Vermont

Vermont

The Green Mountain State

Vermont is famous for its idyllic mountain landscape and the most favourite Maple Syrup.
77% of the area is covered with broadleaf forests, especially maple trees. The Lake Champlain and the Green Mountains belong to the most favourite recreational area.
So that is the reason why Vermont is also called the “Green Mountain State”.

Many affluent people from the city usually own a weekend house in the area so they can enjoy the Indian summer and the beautiful snowy winter.

The state capital is Montpelier which is at the same time the smallest state capital in the U.S.

The beautiful scenery and landscape attract many tourists to Vermont, in fall the leaves turn to a bright colour – the Indian summer! Rivers and lakes invite to water wanderings and fishing trips (the idea of fly fishing for instance comes from Vermont). The mountains offer many possibilities like: hiking, trekking camping and winter sports.

There is a saying that claims that the “Vermonters” deep inside are so sweet like Maple syrup and outside as hard as marble, the saying is due to the fact that Vermont is considered to be the stronghold or heartland of marble handicraft and maple syrup production.

Originally the State was settled by the Indian tribes Iroquois, Algonquians and Manaquins.

The French discoverer Samuel de Champlain named in 1609 the Mountain around the Lake Champlain as “Les Verts Mont”, later on the French name was anglicised, Green Mountains.
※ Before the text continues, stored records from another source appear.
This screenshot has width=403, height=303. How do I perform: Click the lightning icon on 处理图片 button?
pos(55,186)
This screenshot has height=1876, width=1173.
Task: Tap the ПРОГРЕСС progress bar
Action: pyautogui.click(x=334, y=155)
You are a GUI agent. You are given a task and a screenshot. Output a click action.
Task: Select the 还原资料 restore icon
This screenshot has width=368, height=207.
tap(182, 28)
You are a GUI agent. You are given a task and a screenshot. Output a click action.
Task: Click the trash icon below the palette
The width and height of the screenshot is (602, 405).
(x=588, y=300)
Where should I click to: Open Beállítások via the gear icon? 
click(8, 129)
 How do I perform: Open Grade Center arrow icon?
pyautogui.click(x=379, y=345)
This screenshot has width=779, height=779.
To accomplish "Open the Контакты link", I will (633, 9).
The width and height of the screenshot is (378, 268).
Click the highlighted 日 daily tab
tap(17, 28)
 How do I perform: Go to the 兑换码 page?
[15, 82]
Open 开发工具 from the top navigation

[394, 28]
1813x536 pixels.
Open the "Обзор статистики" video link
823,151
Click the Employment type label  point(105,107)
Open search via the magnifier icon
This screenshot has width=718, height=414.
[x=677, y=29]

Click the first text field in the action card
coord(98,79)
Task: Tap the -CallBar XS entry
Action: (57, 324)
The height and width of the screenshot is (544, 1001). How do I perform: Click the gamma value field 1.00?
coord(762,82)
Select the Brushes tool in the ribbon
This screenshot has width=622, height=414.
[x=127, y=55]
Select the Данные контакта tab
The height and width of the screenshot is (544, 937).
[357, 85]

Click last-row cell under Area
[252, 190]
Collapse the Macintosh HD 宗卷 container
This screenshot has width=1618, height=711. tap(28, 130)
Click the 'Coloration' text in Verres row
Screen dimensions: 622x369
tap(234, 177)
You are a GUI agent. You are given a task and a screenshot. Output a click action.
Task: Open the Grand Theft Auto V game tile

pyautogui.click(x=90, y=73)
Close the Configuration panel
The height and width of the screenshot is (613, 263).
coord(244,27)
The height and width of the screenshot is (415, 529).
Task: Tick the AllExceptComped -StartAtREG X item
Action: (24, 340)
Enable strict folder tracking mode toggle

In 1763 Paris signed an Agreement ending the war between the French and the Indians then the territory was transferred to the British. Some parts of the region were for sometime controlled by the States of New York and New Hampshire. The “Green Mountain Boys” fought under Ethan Allen command against the English, culminating with the famous conquest of Fort Ticonderoga.

Vermont declared itself independent on the 18th of January 1777. First was called “New Connecticut”, in Juli 1777 changed to Vermont. During this time the Constitution was presented and then ratified. It was the first written Constitution of an independent State in North America. In 1791 Vermont was admitted as the 14th State of the Union. The first Governor was Thomas Chittenden.